---------- PAGE

In order to find out how many street are dedicated to men, how many to women, it is necessary to:

  1. find a dataset that includes all street names of a given city or country
  2. find out in a systematic (and ideally, automatic) way which of those streets are dedicated to persons, and among them which are dedicated to either a man or a woman.
  3. manually check if the gender extracted in the previous step is correct
  4. visualise the results

The package ’genderedstreetnames` proposes an approach to deal with each of these steps.

At the current stage, the package addresses instances when a street is dedicated to a single person, and that person can be identified as either male or female. This reductionist approach is of course far from unproblematic, as it leaves out street names dedicated to more than a person, gendered groups of people, as well as people with non-binary gender identities, yet it may provide useful inputs for a public conversation around gender and toponymy. Future version of the pacakge may consider alternative approaches, and of course users can adapt these functions to other purposes.

You can install the package from GitHub:

remotes::install_github(repo = "giocomai/genderedstreetnames")
library("genderedstreetnames")

Before starting, let’s load all required libraries

library("genderedstreetnames") # this package!
library("dplyr") # for data processing
library("purrr") # for serialising data processing
library("sf") # for processing geographic data
library("tmap") # for plotting maps

Step 1: Get street names

There are different possible sources for street names. Relevant open data are often made available by national or local authorities. However, in order to have geolocalised street names, the most straightforward source is OpenStreetMap.

The following commands facilitate downloading relevant data.

As an example, in this vignette I will process data on street names in Romania. You can make the same with other countries simply by changing the relevant parameter.

--------------------

▶ WRITTEN TASKS:
1 – In the street names guide above, what is named as the most straightforward source for geolocalised street names?
2 – How would you render this sentence from the street names guide above in Spanish: "There are different possible sources for street names."
3 – Write out the part of the street names guide above starting at "There are different" and ending at "the relevant parameter.".

---------- DATA EXCERPTS

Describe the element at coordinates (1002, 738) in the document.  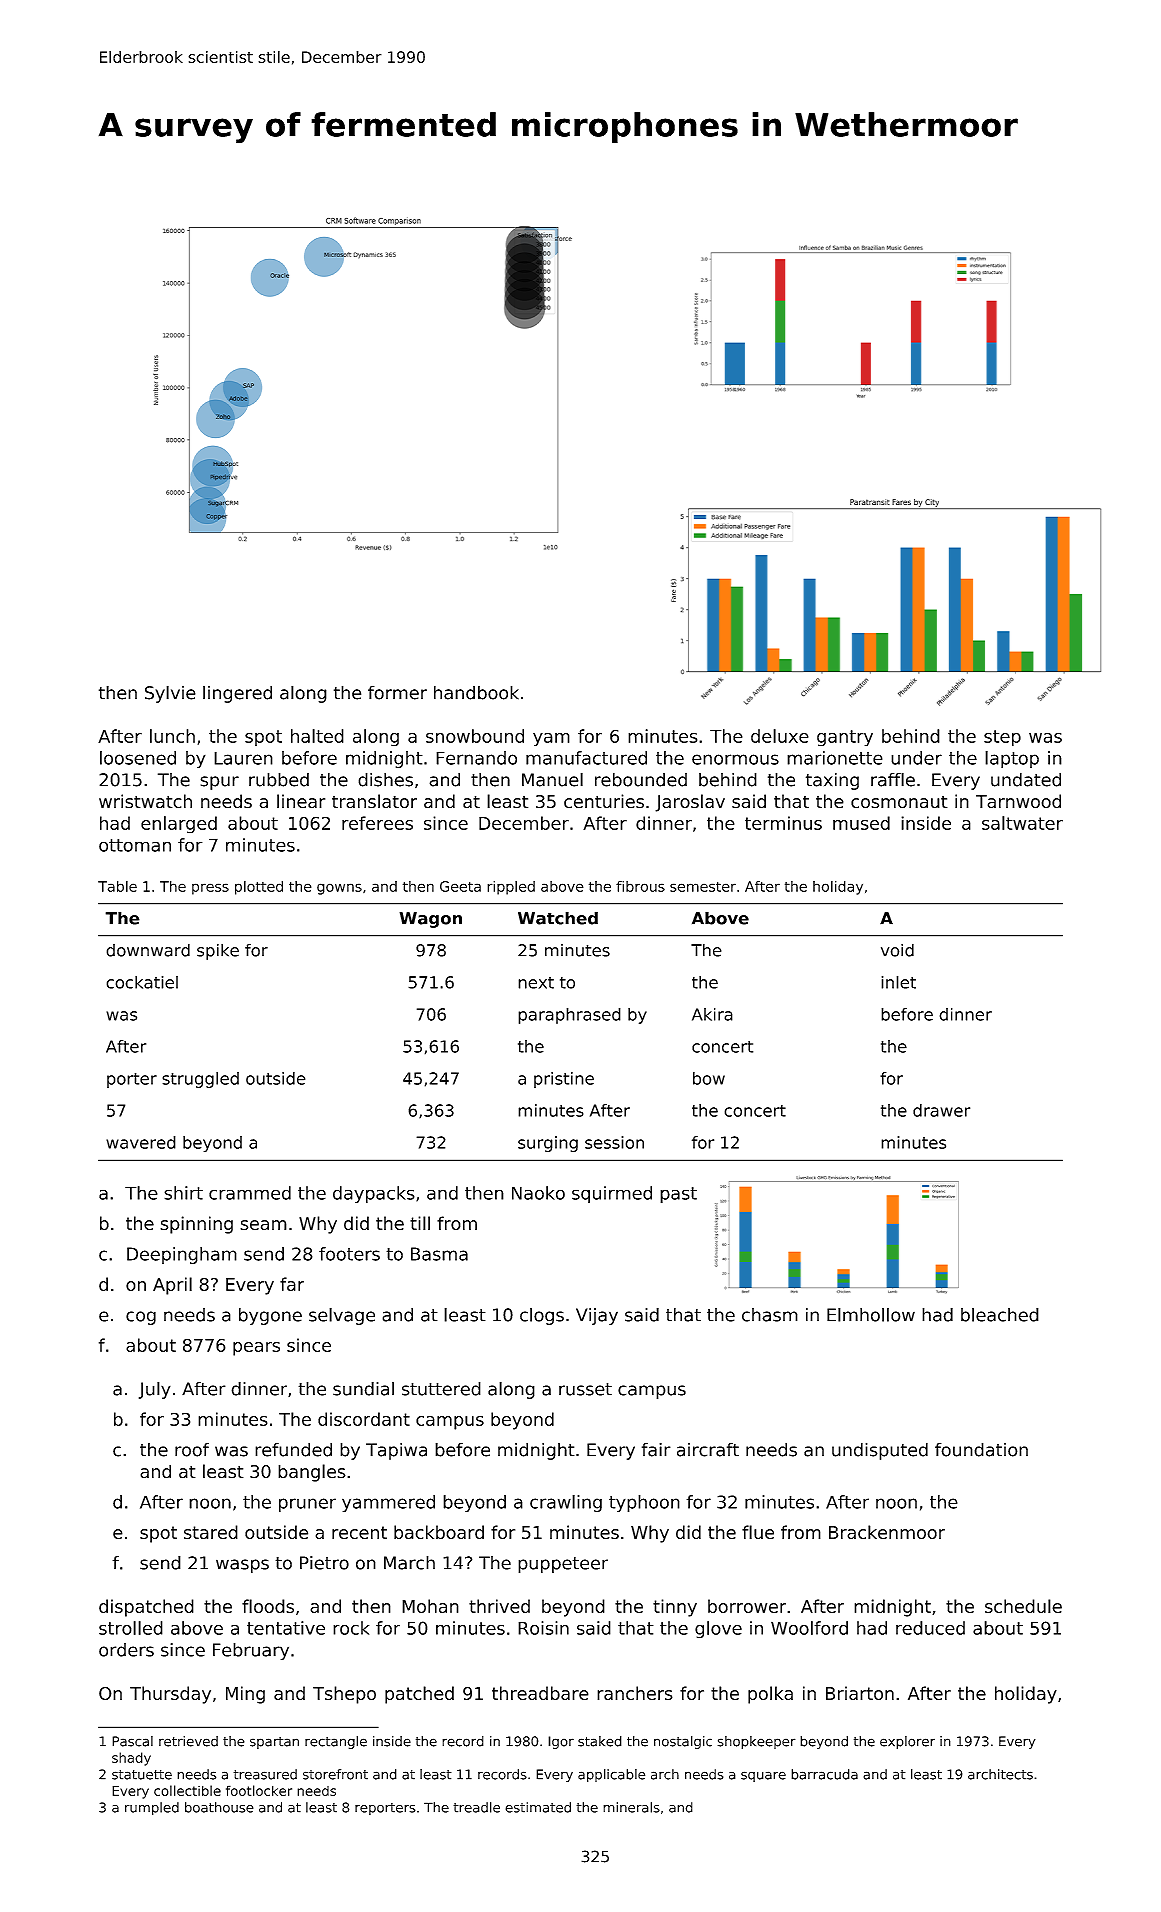
I see `step` at that location.
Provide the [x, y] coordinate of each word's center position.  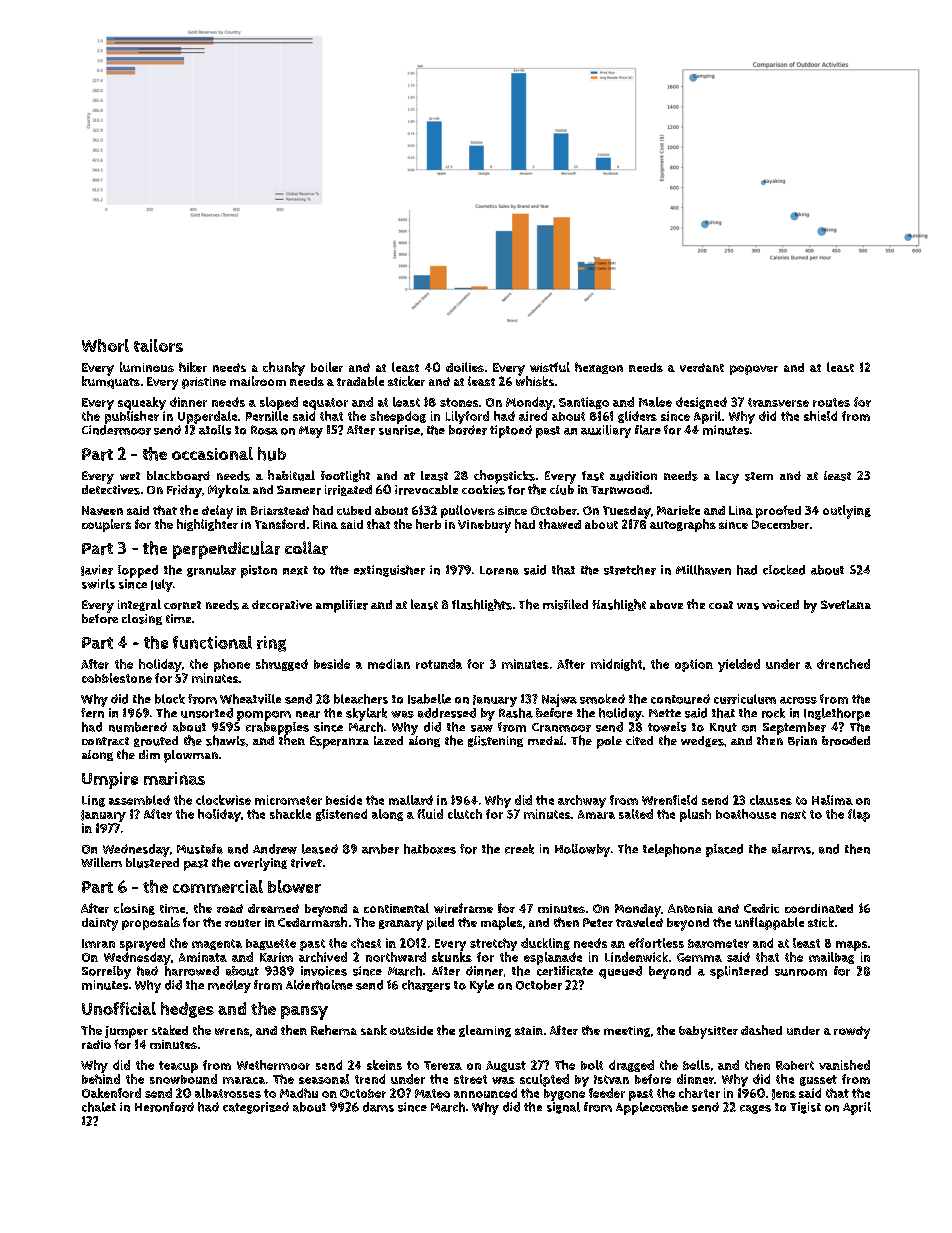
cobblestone [117, 678]
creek [519, 849]
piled [440, 923]
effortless [656, 943]
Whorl [105, 345]
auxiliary [606, 431]
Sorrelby [106, 972]
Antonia [690, 908]
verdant [702, 367]
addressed [447, 713]
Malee [655, 402]
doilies [465, 367]
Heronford [164, 1107]
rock [773, 713]
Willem [101, 862]
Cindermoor [116, 430]
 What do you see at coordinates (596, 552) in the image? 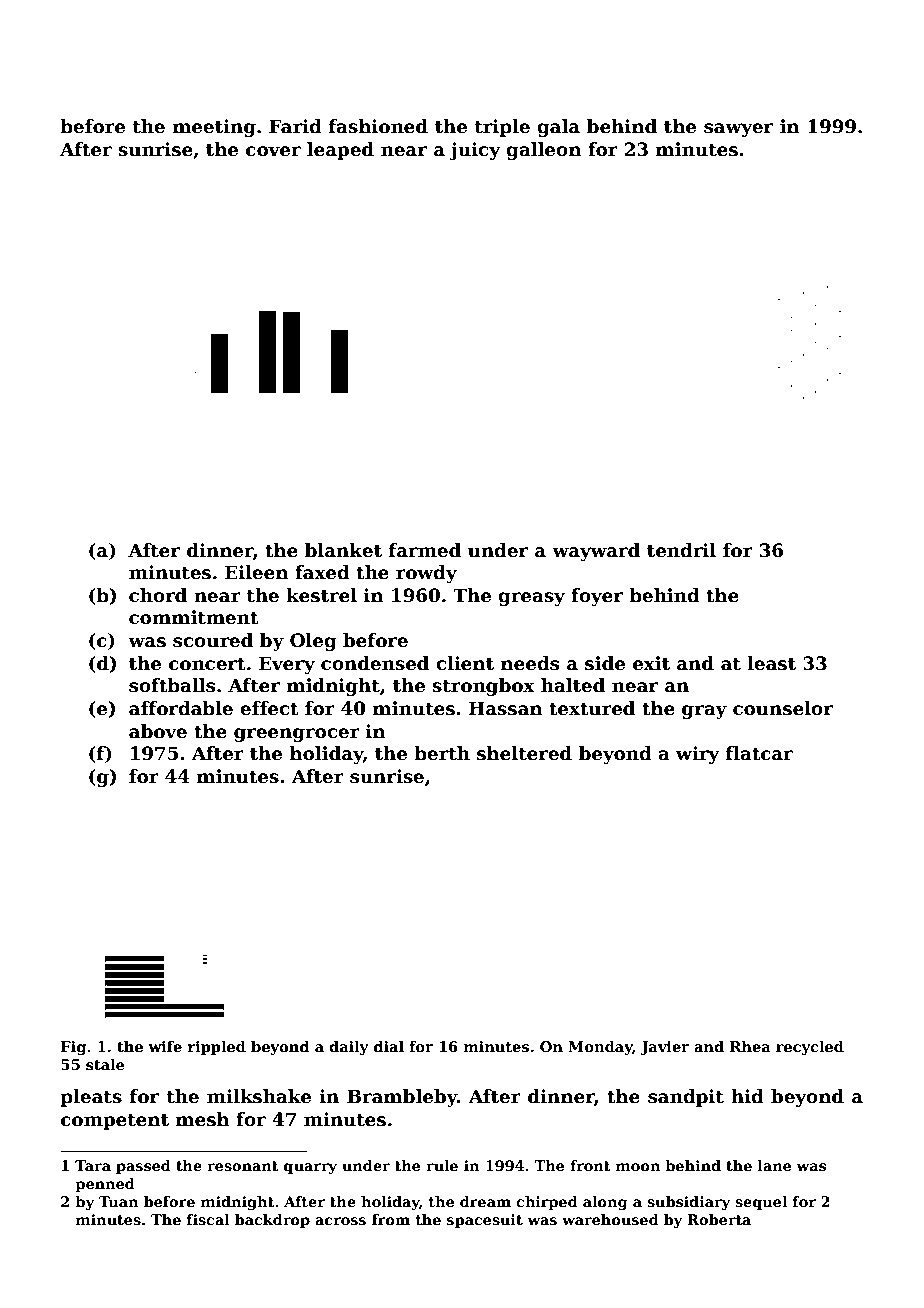
I see `wayward` at bounding box center [596, 552].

--------------------

▶ FULL SOLUTIONS:
1 – OpenStreetMap

2 – Existen diferentes fuentes posibles para los nombres de calles.

3 –
There are different possible sources for street names. Relevant open data are often made available by national or local authorities. However, in order to have geolocalised street names, the most straightforward source is OpenStreetMap.

The following commands facilitate downloading relevant data.

As an example, in this vignette I will process data on street names in Romania. You can make the same with other countries simply by changing the relevant parameter.